I see that Best was selected by the BBC as one of their "New Elizabethans", and was profiled by James Naughtie this past week on Radio 4. Naughtie recalled the description of Best by Hugh McIlvanney as "having feet like a pickpocket's fingers". Paddy Crerand said that he could turn an opponents blood inside out with his twinkle feet. ( the twinkle feet is from me and not Paddy). Incidentally Hugh McIlvanney was one of the greatest ever sports journailists. You can find lots of his stuff online. His brother was the Scottish novelist William McIlvanney, whom I once heard speaking here in Edinburgh, and whose best novel is probably "Docherty", but the Laidlaw books are pretty damn good too. Try "Strange Loyalties" if you like a good detective story.

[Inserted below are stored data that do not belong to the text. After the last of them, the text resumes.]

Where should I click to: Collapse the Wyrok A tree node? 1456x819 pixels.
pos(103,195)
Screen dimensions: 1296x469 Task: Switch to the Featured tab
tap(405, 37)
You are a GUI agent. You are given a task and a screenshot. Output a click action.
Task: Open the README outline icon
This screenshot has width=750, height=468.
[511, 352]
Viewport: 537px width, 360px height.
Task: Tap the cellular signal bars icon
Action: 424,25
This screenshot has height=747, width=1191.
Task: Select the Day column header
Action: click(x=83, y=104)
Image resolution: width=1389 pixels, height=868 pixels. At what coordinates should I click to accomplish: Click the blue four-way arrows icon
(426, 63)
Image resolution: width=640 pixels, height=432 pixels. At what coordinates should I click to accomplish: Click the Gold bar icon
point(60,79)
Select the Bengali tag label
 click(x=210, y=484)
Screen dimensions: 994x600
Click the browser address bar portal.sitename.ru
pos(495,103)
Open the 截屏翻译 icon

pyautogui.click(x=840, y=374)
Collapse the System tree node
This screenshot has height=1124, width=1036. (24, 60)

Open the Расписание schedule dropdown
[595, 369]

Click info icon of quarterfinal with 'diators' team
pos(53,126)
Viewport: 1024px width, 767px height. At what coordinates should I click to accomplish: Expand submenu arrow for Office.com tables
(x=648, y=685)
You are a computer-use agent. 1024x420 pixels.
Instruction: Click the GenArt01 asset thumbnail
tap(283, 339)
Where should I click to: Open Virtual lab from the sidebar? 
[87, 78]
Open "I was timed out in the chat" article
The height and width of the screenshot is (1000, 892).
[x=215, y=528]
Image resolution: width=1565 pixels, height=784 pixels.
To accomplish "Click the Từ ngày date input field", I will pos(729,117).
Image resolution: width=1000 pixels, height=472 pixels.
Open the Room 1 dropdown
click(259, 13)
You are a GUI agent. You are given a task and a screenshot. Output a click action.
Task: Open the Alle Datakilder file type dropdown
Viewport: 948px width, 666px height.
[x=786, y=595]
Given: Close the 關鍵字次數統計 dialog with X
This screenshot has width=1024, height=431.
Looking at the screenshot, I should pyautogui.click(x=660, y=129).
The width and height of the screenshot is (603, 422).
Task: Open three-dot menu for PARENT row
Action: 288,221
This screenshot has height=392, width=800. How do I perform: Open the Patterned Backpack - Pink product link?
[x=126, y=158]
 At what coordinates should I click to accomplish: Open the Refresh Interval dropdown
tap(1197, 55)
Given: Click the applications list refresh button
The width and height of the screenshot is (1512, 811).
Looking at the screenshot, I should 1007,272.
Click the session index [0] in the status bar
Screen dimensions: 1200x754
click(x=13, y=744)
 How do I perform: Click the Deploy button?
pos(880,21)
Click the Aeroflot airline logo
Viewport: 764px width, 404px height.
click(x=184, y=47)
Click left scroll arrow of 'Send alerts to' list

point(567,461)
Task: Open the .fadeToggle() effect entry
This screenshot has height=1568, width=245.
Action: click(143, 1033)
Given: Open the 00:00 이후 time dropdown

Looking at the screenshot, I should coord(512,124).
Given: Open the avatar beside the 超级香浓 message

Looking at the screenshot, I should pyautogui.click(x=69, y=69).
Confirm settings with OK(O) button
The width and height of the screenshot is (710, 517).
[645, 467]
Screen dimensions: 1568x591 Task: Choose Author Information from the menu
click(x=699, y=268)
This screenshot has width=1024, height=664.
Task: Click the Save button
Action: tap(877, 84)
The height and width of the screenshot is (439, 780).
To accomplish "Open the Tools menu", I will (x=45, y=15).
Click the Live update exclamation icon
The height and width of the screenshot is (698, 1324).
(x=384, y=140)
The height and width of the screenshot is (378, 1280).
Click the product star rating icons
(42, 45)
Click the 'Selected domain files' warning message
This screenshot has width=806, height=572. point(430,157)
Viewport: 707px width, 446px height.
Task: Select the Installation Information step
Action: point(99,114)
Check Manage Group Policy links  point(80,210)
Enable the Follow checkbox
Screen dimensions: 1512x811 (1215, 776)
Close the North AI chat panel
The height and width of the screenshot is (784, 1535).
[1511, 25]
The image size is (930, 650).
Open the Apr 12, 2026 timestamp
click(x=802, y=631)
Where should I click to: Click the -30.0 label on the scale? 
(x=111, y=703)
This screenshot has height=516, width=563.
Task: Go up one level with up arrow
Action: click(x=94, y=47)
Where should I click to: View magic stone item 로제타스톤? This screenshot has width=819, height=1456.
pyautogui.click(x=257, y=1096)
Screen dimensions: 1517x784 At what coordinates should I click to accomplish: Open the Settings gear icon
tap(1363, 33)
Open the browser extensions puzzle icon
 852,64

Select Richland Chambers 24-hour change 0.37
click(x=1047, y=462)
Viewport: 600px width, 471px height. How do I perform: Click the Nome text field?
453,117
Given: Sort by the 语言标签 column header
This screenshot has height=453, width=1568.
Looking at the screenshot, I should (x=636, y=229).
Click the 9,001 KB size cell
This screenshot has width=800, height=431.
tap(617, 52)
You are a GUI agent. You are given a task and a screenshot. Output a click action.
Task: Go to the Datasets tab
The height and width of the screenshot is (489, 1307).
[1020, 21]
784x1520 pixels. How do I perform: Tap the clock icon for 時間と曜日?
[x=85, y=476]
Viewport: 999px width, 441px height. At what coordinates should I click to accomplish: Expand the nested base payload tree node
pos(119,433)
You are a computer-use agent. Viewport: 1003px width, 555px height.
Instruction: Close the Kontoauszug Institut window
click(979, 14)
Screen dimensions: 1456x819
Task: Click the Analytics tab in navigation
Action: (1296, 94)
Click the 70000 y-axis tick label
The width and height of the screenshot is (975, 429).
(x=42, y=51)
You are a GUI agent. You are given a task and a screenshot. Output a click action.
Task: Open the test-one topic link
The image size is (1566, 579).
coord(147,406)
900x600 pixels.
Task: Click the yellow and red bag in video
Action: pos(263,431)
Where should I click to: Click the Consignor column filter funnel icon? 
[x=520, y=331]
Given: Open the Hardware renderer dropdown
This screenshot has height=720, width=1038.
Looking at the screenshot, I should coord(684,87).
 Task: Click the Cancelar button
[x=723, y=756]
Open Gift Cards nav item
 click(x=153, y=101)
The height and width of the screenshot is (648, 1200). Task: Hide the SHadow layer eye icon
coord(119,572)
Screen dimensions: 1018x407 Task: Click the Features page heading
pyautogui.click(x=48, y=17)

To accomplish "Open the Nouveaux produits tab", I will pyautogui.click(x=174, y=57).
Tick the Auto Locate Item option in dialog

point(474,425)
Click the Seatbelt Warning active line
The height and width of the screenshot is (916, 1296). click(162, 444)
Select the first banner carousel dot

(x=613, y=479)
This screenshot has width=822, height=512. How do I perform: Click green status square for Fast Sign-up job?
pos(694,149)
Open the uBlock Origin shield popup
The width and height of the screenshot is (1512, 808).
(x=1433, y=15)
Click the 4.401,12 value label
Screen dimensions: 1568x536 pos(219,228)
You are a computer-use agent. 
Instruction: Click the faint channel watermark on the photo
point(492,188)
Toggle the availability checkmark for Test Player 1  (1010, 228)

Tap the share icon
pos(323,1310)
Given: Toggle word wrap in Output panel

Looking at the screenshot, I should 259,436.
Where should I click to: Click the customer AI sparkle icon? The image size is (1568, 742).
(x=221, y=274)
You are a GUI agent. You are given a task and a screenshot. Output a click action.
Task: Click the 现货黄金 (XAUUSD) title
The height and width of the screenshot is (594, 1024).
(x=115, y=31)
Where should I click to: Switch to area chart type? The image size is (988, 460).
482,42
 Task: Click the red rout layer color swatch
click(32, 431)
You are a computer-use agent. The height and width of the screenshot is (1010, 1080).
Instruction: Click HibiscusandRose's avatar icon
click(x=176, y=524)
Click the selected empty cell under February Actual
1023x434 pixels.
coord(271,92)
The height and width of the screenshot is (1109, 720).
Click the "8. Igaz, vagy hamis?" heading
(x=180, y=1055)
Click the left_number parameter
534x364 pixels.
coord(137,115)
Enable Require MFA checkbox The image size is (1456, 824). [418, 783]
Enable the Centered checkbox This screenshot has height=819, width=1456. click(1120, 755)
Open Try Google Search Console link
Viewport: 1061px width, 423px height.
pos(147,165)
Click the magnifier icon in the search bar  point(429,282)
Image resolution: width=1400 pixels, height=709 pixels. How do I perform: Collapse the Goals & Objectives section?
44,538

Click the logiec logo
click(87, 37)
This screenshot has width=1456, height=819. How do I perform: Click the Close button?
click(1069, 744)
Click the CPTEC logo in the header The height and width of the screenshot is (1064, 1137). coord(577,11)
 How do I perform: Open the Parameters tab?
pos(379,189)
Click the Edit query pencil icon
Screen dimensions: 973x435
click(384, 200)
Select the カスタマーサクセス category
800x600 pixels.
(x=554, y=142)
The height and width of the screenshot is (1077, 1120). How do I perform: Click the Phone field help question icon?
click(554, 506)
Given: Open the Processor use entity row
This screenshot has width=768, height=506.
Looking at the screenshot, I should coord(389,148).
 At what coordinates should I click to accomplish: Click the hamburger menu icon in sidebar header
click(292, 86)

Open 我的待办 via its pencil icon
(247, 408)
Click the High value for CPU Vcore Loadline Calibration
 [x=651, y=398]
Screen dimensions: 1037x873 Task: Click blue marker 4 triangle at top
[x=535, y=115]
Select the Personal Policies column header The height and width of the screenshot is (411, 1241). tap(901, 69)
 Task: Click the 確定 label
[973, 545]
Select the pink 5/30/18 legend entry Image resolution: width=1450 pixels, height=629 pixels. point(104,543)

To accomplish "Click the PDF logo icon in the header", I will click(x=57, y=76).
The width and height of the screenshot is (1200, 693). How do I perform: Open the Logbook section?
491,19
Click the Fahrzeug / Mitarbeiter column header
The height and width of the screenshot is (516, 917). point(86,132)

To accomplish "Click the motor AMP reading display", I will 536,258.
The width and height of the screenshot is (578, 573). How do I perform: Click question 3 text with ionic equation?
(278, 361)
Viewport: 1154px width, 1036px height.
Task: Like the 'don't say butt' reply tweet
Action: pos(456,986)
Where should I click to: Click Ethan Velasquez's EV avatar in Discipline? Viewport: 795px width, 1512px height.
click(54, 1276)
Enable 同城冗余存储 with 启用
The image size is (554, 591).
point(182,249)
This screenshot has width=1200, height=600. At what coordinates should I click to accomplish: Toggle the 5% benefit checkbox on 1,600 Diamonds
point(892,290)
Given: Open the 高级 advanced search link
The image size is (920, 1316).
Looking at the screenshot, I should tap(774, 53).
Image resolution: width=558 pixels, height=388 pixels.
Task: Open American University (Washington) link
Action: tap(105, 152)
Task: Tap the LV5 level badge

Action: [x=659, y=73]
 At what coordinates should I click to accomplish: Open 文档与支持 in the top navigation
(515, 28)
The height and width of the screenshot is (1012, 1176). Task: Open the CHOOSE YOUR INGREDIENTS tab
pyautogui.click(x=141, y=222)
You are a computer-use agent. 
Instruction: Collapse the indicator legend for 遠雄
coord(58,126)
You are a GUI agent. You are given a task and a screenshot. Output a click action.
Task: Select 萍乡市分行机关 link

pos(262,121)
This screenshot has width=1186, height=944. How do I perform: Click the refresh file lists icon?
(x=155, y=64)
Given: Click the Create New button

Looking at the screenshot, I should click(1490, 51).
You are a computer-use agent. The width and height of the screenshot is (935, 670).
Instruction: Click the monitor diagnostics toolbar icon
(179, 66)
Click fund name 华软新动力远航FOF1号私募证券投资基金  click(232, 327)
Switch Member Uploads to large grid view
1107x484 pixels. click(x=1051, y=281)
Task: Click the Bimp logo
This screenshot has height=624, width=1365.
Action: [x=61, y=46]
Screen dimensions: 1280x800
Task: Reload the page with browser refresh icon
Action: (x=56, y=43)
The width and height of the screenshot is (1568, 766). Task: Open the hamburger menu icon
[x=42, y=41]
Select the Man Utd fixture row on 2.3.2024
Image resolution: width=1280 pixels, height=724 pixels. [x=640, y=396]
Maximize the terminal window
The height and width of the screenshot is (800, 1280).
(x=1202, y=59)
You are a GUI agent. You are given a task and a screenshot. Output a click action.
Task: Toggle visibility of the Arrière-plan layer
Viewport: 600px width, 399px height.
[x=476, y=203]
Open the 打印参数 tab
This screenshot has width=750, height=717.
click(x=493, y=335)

I was even more pleased to see one of my all time heroes, the late Paul Foot, nominated by BBC as one of their new Elizabethans. The BBC even remembered to say that he was a life long member of SWP, but you can hear the sneer in Naughtie's voice when he says it. He was a finer man than most you will ever meet James my man. Paul was a brilliant journalist, a revolutionary socialist, and what I will remember him for most, one of the greatest public speakers I have ever had the privilege of hearing. If he were alive now I'm sure he would be busy exposing all the criminals who run our banks and big cosporations. What a parcel of rogues they are.
On a lighter note a couple of jokes courtesy of Chick Murray, a famous Scottish comedian:
He was walking down the road one night, man comes up to him and says "is that the moon up there?" Chick says "I don't know I'm a stranger here myself."

I was walking along the street in Glasgow and I walked into a lamp post. It was so dark inside the lamp post I decided to walk out again.